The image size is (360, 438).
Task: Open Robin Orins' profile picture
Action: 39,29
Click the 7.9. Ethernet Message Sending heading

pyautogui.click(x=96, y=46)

(PROBLEM DETAILS) Please state how many lines in the records above contain the word "Message", counting only matches with the same case, and give only the number.

(ANSWER TO THE EXERCISE) 1